*Problems*
(a) In the passage about supernova neutrino alerts, pull out the text starting with "Of course, astronomers" and going on through "the early warning.", word for word.
(b) Write what comes next in the passage about detecting supernova neutrinos, picking up after its last sentence.
─── Text provided
Of course, astronomers who hope for Betelgeuse to go supernova are also interested in the light generated by the star explosion. When complete, DUNE will join the Supernova Early Warning System, or SNEWS, a network of neutrino detectors around the world designed to automatically send an alert when a supernova is in progress in our galaxy. Since neutrinos pass through a supernova unimpeded, while particles of light are continually absorbed and reemitted until reaching the surface, the burst of neutrinos arrives at Earth hours before the light does — hence the early warning.

SNEWS has never sent out an alert. Although hundreds of supernovae are observed each year, the most recent one close enough to Earth for its neutrinos to be detected occurred in 1987, more than a decade before SNEWS came online. Based on other observations, astronomers expect a supernova to occur in our galaxy several times per century on average.

“If we run DUNE a few decades, we have pretty good odds of seeing one, and we could extract a lot of science out of it,” said Alec Habig, a physicist at the University of Minnesota, Duluth, who coordinates SNEWS and is involved with data acquisition on DUNE. “So let’s make sure we can do it.”
──────
─── Listed records
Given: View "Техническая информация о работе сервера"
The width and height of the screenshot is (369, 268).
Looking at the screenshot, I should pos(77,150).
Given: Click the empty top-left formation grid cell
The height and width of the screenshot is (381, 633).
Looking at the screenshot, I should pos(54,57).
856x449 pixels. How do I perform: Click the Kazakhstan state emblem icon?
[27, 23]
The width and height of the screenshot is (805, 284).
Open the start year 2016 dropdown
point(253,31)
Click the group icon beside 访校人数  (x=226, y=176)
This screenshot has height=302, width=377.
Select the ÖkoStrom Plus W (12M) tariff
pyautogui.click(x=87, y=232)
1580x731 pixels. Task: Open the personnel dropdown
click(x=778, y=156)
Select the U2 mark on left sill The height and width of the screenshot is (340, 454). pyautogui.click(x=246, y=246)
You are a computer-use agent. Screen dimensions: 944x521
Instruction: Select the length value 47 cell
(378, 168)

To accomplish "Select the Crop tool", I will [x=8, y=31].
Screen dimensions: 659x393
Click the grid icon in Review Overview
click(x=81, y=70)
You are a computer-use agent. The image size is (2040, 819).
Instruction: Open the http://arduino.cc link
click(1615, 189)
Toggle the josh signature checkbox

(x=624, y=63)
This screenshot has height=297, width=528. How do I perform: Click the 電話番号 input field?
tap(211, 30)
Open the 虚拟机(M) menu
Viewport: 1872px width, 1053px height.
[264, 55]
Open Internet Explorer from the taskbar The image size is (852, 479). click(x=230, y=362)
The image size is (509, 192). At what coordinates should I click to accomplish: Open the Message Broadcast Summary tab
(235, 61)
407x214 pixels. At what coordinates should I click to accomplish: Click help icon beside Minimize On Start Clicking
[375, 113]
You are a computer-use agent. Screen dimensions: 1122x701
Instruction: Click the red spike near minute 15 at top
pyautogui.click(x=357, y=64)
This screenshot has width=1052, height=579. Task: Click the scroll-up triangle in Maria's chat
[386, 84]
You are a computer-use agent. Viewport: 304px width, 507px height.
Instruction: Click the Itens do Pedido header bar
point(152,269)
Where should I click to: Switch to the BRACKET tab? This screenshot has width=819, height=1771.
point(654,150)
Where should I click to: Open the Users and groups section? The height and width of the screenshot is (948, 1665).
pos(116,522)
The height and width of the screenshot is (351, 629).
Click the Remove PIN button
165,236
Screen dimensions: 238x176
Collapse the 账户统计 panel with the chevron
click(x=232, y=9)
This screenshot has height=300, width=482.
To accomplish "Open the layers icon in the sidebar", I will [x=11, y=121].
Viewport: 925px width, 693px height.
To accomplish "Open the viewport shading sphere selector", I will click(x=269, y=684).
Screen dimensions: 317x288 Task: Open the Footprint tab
──────
*Expected outputs*
(a)
Of course, astronomers who hope for Betelgeuse to go supernova are also interested in the light generated by the star explosion. When complete, DUNE will join the Supernova Early Warning System, or SNEWS, a network of neutrino detectors around the world designed to automatically send an alert when a supernova is in progress in our galaxy. Since neutrinos pass through a supernova unimpeded, while particles of light are continually absorbed and reemitted until reaching the surface, the burst of neutrinos arrives at Earth hours before the light does — hence the early warning.

(b)
Given the enormous radius of the red supergiant, Habig said, DUNE would detect neutrinos from Betelgeuse up to 12 hours before light from the explosion reaches Earth, giving astronomers plenty of time to point their telescopes at Orion’s shoulder.

Continuing observations of Betelgeuse suggest that its recent dimming was a sign of its natural variability, not an impending supernova. Current estimates give the star up to 100,000 years to live.

But if scientists get lucky, “an explosion at Betelgeuse would be an amazing opportunity,” McDermott said, “and DUNE would be an incredible machine for the job.”

Learn more about DUNE.

Fermilab astrophysics research and the Deep Underground Neutrino Experiment are supported by the Department of Energy Office of Science.

Fermilab is supported by the Office of Science of the U.S. Department of Energy. The Office of Science is the single largest supporter of basic research in the physical sciences in the United States and is working to address some of the most pressing challenges of our time. For more information, visit science.energy.gov.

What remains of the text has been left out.